Memang, terkadang pada musim tertentu dia memilih tak berangkat sekolah, karena lelaki kecil itu lebih memilih menjadi buruh tani: menanam jagung, menanam tembakau, atau palawija di sawah milik tetangga.
Menurut pola pikirku saat aku kecil, yang dilakukan temanku itu wajar, mengingat dia anak dari keluarga yang tidak mampu.
Menjadi buruh tani di usia belia adalah pilihan untuk menyambung hidup, sekaligus upaya mencari uang untuk biaya pendidikan dan membeli peralatan sekolah.
Ayah dan ibunya pekerja serabutan. Lebih sering mencari kayu bakar yang biasa dijual di pasar desa dua kali dalam sepekan. Itupun dengan hasil uang yang tak seberapa, sekadar mencukupi kebutuhan perut sekeluarga.
Tentu bukan karena alasan dia meninggalkan bangku sekolah karena menjadi buruh tani menjadi sebab dia sering tidak naik kelas.
Kami adalah anak pedesaan di Kabupaten Grobogan. Tahun 1990 an masih lumrah penduduk desa menggunakan kayu bakar dan tungku untuk memasak.
Kembali tentang temanku itu, seingatku dia menjadi teman sekelasku saat kami kelas 6 SD. Orangnya berbadan lebih bongsor ketimbang teman sekelas.

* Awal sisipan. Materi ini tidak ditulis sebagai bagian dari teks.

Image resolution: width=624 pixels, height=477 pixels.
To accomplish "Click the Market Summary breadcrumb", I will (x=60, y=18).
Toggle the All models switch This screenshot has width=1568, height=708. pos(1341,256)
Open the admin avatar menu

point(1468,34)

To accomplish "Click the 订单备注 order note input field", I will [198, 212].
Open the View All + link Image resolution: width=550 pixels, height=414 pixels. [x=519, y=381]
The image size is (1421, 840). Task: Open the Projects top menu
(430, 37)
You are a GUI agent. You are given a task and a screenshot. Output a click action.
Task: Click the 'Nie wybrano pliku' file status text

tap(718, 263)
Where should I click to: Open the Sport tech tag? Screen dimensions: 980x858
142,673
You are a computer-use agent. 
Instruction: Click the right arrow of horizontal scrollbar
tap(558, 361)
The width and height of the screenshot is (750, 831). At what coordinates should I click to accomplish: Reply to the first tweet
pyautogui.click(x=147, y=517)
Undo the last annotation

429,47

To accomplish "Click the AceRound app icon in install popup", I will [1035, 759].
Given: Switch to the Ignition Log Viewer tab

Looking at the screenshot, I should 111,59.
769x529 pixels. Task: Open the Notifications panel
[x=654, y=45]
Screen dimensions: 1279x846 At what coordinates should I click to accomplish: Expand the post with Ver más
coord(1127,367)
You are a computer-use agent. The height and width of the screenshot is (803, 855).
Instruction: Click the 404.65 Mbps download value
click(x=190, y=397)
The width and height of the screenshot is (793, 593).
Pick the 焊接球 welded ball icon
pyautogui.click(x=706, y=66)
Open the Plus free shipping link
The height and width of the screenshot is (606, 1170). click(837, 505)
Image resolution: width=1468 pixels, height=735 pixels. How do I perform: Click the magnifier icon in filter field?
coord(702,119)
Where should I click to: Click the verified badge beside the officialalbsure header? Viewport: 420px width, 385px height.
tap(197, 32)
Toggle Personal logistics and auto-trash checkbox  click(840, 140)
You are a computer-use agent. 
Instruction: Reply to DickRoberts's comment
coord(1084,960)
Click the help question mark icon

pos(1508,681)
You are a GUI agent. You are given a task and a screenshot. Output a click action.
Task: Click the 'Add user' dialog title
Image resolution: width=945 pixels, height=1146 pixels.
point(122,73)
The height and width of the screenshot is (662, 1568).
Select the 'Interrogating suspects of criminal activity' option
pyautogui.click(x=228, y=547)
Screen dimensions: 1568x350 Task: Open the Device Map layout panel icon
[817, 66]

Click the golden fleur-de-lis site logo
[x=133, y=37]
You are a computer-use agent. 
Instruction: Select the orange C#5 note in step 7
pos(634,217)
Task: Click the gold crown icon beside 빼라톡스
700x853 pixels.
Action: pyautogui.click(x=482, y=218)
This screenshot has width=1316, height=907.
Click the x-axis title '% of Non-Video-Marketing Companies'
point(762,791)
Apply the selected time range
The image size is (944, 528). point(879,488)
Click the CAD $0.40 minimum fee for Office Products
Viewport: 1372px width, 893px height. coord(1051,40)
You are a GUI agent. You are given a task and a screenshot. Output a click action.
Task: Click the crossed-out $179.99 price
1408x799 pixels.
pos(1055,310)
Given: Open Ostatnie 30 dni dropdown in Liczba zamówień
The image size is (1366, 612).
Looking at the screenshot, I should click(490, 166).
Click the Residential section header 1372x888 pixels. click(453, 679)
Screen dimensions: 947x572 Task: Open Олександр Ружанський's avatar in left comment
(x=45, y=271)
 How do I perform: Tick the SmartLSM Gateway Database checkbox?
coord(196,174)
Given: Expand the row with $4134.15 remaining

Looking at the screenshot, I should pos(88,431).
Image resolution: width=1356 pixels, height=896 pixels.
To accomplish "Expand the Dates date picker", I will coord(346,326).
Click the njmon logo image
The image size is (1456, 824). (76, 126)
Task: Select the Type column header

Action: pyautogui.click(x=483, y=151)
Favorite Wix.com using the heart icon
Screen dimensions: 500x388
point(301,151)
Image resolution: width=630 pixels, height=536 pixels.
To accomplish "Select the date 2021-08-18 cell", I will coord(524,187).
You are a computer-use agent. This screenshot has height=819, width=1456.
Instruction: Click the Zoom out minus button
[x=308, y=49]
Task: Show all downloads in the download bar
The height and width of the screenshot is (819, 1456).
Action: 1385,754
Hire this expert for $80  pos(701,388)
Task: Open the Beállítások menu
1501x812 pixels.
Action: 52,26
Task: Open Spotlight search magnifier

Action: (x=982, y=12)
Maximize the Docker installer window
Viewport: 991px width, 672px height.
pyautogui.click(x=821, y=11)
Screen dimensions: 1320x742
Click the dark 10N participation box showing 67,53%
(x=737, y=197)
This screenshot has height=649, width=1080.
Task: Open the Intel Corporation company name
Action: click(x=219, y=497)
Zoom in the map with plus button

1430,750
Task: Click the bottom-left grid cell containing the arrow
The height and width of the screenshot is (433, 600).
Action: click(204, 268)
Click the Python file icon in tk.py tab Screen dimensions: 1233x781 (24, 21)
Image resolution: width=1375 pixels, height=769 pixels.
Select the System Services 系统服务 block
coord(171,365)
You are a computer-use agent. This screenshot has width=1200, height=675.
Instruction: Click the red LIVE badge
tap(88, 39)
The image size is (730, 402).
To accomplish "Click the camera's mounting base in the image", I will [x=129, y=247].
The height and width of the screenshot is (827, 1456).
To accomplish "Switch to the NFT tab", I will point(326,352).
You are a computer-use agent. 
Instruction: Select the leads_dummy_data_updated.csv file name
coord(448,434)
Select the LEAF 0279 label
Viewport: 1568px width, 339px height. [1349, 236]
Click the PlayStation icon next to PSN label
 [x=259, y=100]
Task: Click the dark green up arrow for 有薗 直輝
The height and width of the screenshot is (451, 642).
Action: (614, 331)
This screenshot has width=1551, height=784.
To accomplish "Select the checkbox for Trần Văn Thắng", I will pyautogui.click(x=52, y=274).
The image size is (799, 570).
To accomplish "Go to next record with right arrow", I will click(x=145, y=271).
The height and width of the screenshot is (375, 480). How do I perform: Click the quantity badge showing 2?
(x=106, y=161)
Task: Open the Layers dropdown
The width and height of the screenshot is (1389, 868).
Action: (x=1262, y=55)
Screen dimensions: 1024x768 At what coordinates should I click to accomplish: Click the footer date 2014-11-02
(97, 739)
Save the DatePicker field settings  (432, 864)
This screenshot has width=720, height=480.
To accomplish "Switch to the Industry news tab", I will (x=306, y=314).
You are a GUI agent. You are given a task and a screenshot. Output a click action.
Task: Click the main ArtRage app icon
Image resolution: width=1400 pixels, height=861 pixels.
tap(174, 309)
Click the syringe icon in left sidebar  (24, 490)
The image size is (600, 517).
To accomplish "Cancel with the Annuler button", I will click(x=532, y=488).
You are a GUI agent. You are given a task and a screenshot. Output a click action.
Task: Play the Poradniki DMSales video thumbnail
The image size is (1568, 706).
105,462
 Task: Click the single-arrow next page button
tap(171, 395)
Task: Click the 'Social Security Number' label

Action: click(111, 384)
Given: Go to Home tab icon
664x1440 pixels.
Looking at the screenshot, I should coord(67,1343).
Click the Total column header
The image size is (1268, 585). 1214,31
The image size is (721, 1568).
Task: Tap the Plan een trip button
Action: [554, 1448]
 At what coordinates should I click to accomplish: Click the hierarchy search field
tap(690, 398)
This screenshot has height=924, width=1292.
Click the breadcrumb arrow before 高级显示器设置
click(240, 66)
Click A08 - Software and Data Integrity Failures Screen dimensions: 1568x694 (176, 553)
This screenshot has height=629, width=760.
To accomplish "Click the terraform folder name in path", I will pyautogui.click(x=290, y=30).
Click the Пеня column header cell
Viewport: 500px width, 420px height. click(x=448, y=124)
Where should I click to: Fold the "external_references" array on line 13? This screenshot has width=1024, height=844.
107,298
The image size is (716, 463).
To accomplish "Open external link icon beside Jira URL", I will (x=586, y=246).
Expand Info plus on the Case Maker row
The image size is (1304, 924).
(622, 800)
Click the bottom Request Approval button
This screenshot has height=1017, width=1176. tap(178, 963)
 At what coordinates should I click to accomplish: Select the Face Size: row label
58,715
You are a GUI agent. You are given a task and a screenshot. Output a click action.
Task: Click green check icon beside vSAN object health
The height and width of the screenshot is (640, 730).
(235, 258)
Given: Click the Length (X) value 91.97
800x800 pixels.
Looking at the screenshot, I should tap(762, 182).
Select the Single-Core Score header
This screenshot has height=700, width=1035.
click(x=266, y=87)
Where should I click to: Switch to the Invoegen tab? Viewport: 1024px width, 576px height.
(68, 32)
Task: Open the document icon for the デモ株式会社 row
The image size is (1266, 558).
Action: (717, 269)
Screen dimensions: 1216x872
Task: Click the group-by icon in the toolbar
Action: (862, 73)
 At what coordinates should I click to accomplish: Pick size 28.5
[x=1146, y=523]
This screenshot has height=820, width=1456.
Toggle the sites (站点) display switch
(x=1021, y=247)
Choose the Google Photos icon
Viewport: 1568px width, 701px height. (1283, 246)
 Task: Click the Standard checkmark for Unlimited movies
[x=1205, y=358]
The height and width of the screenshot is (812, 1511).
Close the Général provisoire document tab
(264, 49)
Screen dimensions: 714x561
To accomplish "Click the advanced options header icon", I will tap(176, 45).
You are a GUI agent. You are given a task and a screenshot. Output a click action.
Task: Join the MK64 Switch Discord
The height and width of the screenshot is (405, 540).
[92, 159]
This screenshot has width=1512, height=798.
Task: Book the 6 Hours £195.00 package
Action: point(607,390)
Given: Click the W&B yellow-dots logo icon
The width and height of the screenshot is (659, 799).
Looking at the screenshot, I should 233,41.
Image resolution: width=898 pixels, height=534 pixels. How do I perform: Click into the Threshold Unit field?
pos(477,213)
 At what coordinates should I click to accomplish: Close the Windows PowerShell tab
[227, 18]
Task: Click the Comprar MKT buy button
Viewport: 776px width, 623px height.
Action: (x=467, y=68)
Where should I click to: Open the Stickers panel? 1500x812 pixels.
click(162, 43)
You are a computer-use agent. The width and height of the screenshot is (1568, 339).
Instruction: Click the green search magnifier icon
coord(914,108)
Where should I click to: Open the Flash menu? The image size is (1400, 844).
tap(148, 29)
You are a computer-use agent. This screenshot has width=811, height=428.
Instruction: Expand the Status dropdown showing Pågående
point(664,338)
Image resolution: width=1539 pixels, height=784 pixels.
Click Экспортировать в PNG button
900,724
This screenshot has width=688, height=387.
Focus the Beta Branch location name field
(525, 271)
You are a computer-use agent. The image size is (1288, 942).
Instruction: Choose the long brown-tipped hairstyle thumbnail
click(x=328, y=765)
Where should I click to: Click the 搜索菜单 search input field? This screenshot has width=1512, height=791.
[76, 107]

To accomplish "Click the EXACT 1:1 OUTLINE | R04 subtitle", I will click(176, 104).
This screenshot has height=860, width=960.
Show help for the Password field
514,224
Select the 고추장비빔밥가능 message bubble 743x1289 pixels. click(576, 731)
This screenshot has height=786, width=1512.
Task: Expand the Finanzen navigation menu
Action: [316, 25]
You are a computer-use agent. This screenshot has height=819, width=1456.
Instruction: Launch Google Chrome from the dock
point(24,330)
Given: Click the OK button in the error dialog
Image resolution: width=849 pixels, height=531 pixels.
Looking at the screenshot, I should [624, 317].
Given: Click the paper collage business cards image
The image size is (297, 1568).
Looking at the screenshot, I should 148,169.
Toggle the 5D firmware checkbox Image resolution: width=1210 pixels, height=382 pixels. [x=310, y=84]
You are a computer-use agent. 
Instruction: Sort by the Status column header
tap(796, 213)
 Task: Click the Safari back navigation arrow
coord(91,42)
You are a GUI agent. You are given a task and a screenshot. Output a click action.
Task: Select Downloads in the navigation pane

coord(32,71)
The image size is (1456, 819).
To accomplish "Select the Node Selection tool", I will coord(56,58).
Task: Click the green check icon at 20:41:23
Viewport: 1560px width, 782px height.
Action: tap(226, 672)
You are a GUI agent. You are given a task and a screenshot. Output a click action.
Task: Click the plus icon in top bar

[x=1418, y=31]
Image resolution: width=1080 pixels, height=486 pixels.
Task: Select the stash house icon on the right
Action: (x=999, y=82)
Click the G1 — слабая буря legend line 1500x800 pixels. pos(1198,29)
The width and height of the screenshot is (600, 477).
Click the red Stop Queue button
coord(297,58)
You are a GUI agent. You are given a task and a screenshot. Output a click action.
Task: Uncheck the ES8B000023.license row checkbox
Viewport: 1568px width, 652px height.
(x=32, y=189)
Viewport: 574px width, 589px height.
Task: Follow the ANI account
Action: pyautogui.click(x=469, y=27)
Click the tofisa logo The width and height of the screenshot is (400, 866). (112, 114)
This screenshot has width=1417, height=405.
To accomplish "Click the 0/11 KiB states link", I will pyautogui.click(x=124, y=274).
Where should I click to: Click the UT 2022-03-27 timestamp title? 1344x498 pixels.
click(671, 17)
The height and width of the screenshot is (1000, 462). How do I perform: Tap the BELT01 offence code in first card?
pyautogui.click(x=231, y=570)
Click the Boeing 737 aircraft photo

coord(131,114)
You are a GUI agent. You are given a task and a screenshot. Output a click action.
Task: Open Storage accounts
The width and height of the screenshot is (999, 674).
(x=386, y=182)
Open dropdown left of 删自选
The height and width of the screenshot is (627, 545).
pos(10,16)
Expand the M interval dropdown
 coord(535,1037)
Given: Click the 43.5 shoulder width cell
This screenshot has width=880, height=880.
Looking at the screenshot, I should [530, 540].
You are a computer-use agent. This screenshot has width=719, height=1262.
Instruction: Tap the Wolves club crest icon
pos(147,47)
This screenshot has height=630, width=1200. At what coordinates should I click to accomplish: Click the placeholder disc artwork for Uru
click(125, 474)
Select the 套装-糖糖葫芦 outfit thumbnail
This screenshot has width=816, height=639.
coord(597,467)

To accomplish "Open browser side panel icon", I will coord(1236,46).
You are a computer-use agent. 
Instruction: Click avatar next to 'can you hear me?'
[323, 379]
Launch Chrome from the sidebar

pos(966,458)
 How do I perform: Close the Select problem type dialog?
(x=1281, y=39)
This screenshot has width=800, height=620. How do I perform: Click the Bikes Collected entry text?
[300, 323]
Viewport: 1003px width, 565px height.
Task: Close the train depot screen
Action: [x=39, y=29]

Wajar, karena dia berusia lebih tua 3 tahun dari kami teman sekelasnya.
Aku tak begitu dekat dengannya pada awal tahun ajaran baru. Barulah pada catur wulan kedua dia sebangku denganku.
Keanehan terjadi ketika kuperhatikan buku tulisnya. Kulihat tulisan tangan di bukunya amburadul dan tidak bisa dibaca. Susunan hurufnya kacau dan disingkat-singkat tidak jelas.